TRAVAIL DEMANDÉ A: Reproduisez les enregistrements, demandes comprises, de la ligne contenant « Where should I » jusqu'à la fin des enregistrements incluse, en multipliant par 1,75 toutes les coordonnées des réponses et en arrondissant à l'entier le plus proche, les demis vers le haut. Laissez les images de côté.

EXTRAIT DE PAGE:
######
La pente fatale

La descente reste l’exercice le plus spectaculaire du ski, mais aussi le plus périlleux. Sept ans après Ulrike Maier, Régine Cavagnoud l’a payé de sa vie. Risques, conflits et réglementation

Moins de deux jours après avoir heurté le coach allemand Markus Anwander, lors d’un entraînement de descente sur le glacier de Pitzal (Alpes autrichiennes), la skieuse française Régine Cavagnoud, 31 ans, est décédée à l’hôpital universitaire d’Innsbrück. Plus de deux semaines plus tard, l’entraîneur allemand, opéré à la colonne vertébrale, fait toujours l’objet de soins attentifs.
######
(Enregistrements issus d'un jeu de données)

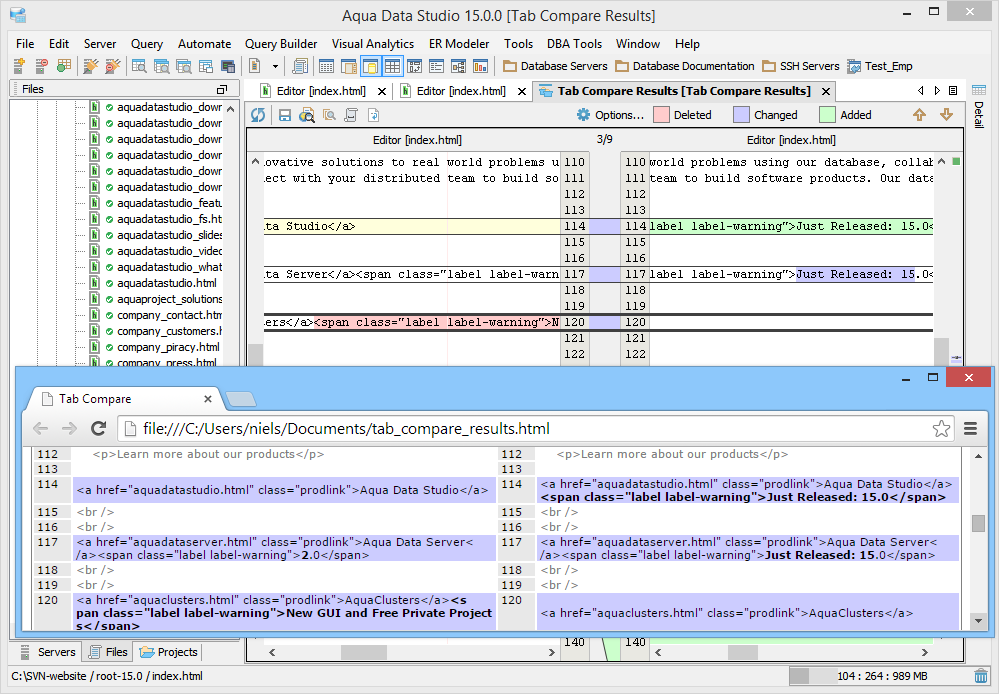Reload the page in the browser

pyautogui.click(x=98, y=429)
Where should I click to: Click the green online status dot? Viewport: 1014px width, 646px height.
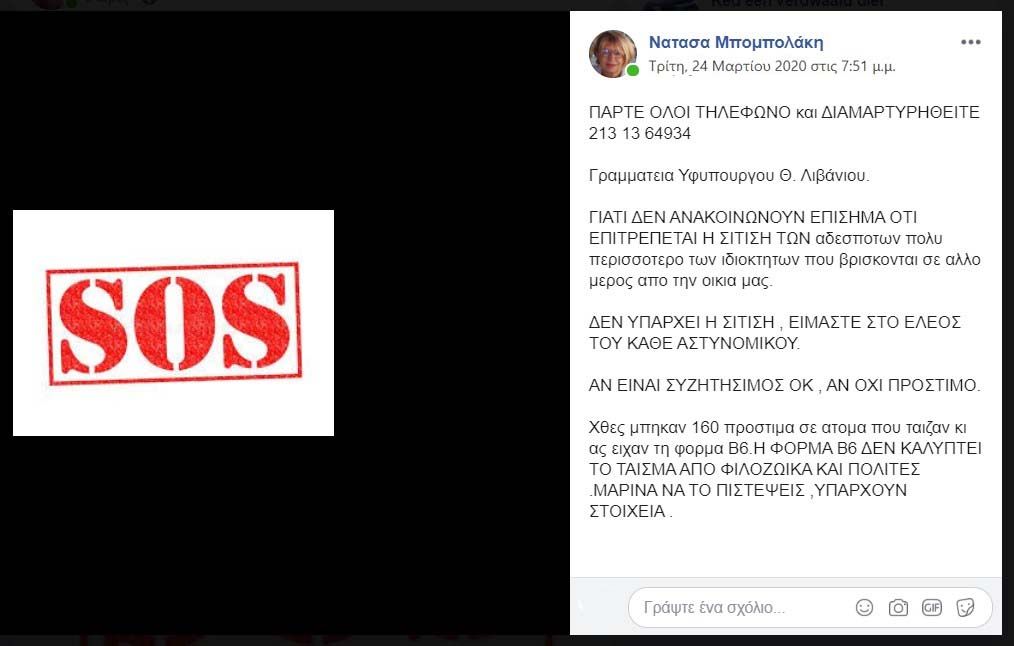tap(632, 70)
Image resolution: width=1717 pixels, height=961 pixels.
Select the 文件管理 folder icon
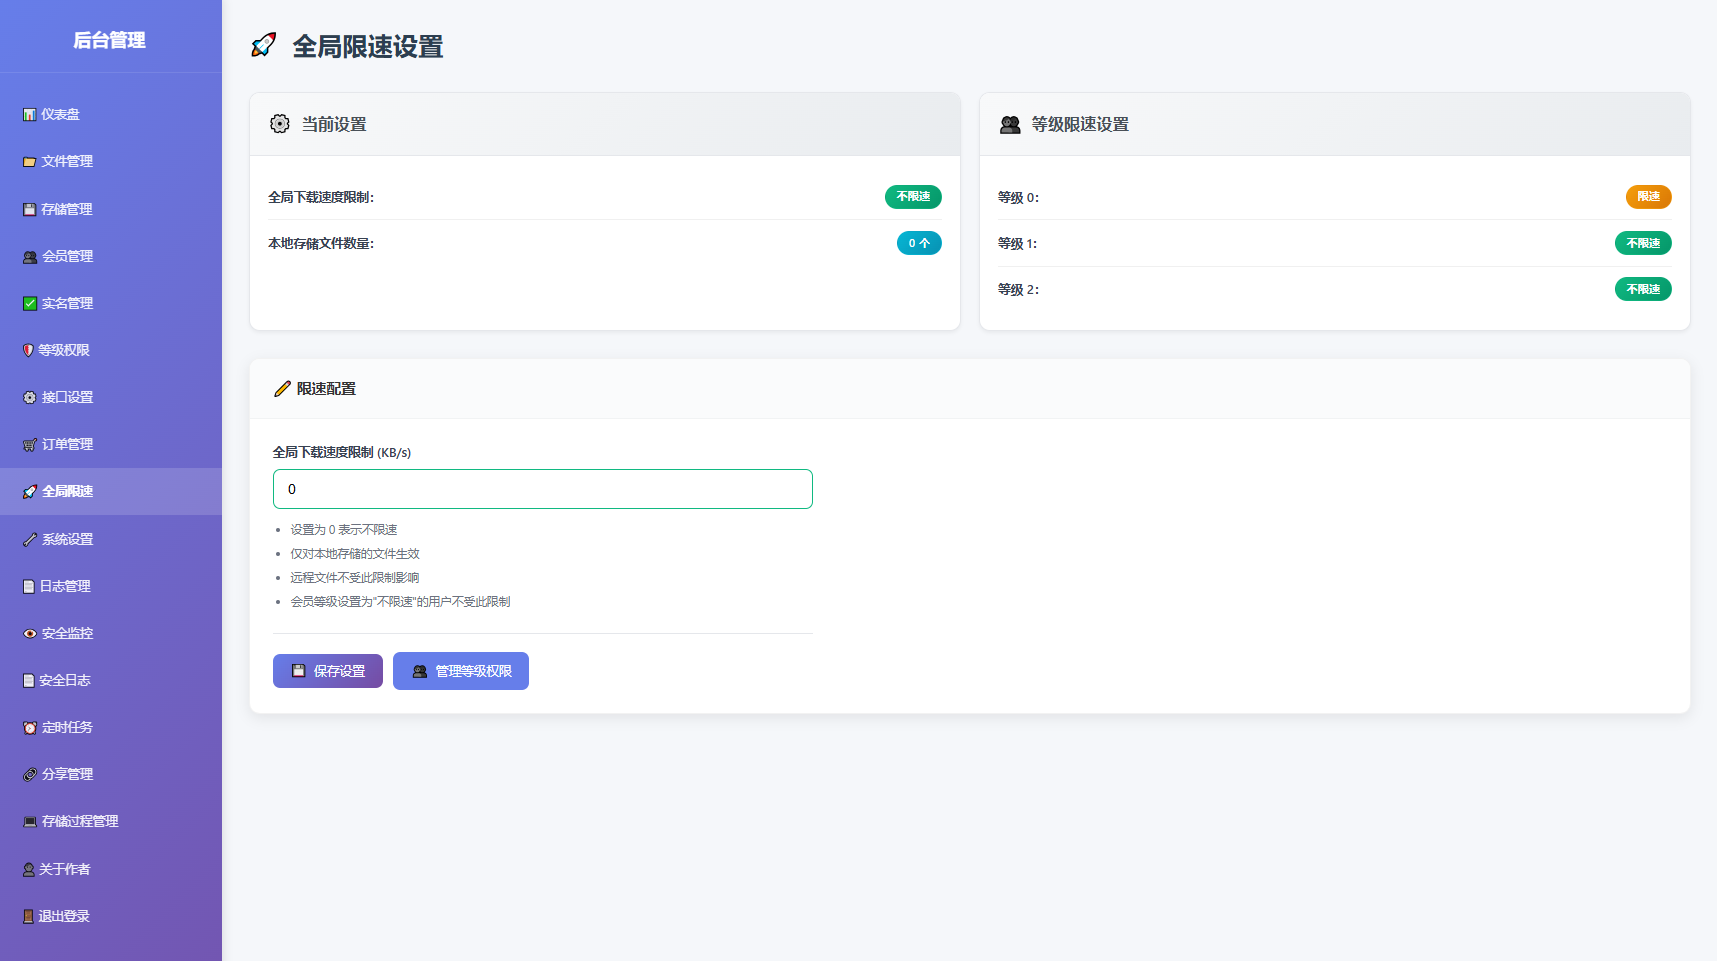tap(29, 161)
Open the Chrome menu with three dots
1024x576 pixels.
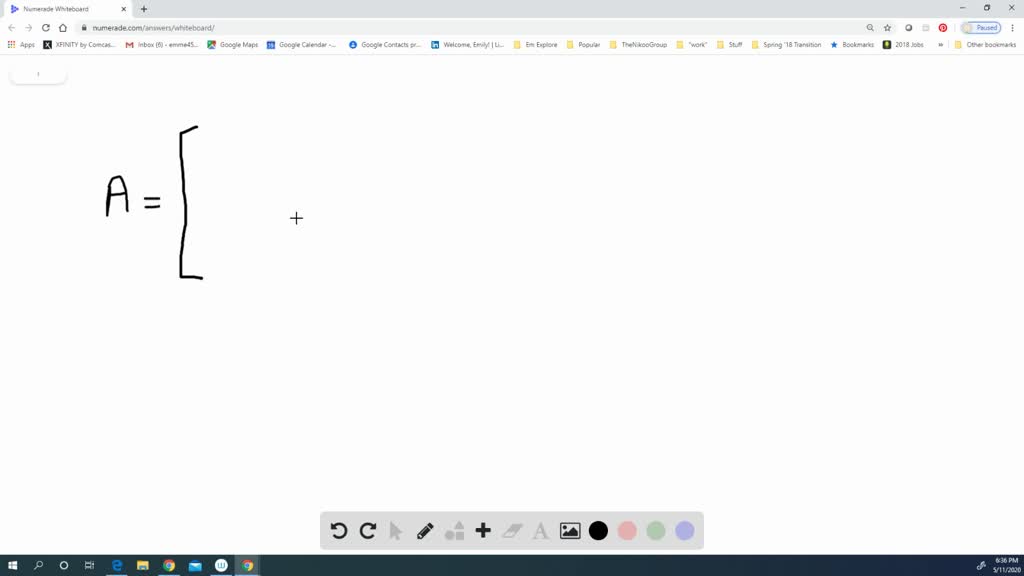(1011, 27)
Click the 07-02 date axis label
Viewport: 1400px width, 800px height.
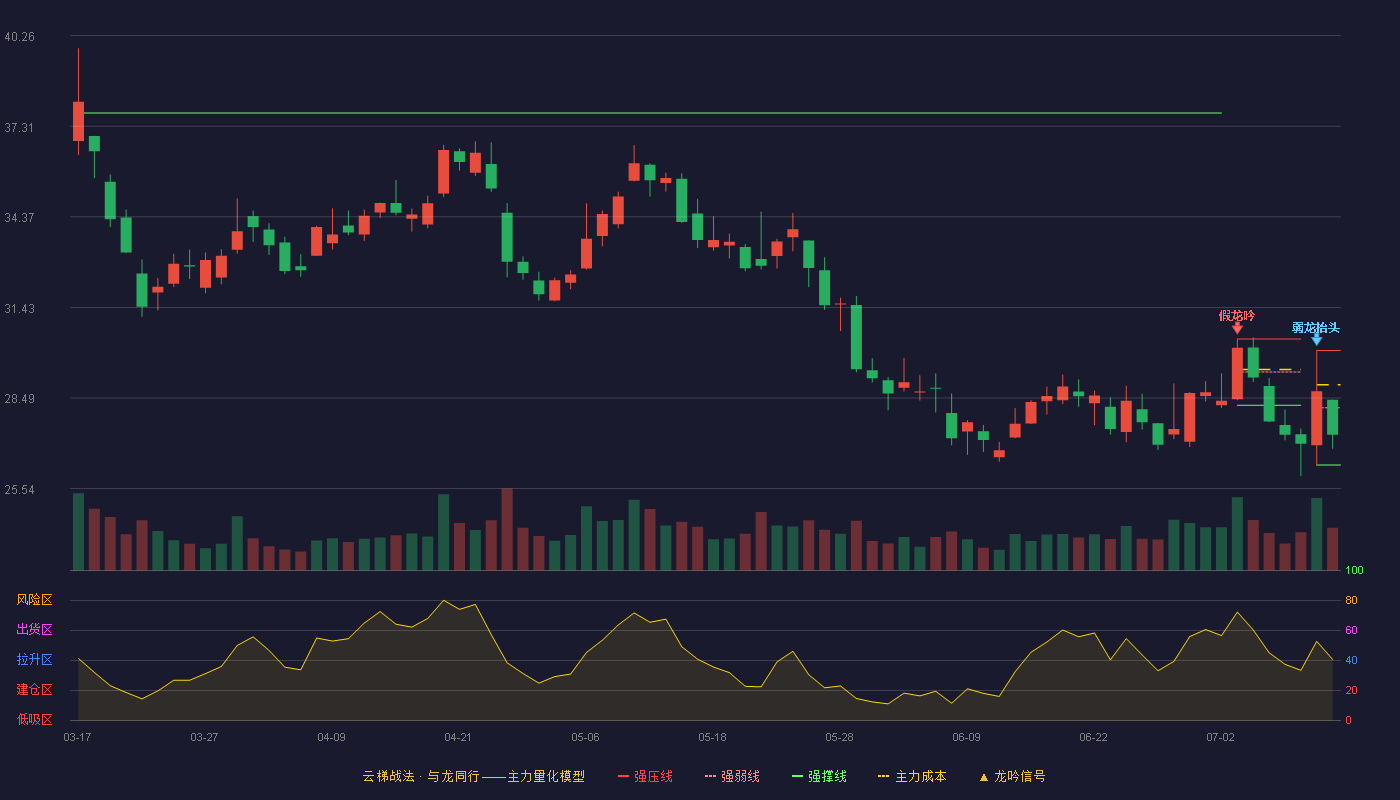[x=1220, y=737]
######
TRAVAIL DEMANDÉ B: Transcrivez fidèlement l'extrait de page, de « La descente reste » jusqu'à « de soins attentifs. » inclus.

RÉPONSE ATTENDUE A:
Where should I click to: Click the green online status dot? Viewport: 1014px width, 646px height.
tap(1106, 123)
Image resolution: width=1717 pixels, height=961 pixels.
Select the 文件管理 folder icon
tap(51, 282)
Open the Chrome menu with three dots
1024x576 pixels.
(1769, 47)
Click the 07-02 date axis label
Viewport: 1400px width, 800px height.
[x=2135, y=1290]

RÉPONSE ATTENDUE B:
La descente reste l’exercice le plus spectaculaire du ski, mais aussi le plus périlleux. Sept ans après Ulrike Maier, Régine Cavagnoud l’a payé de sa vie. Risques, conflits et réglementation

Moins de deux jours après avoir heurté le coach allemand Markus Anwander, lors d’un entraînement de descente sur le glacier de Pitzal (Alpes autrichiennes), la skieuse française Régine Cavagnoud, 31 ans, est décédée à l’hôpital universitaire d’Innsbrück. Plus de deux semaines plus tard, l’entraîneur allemand, opéré à la colonne vertébrale, fait toujours l’objet de soins attentifs.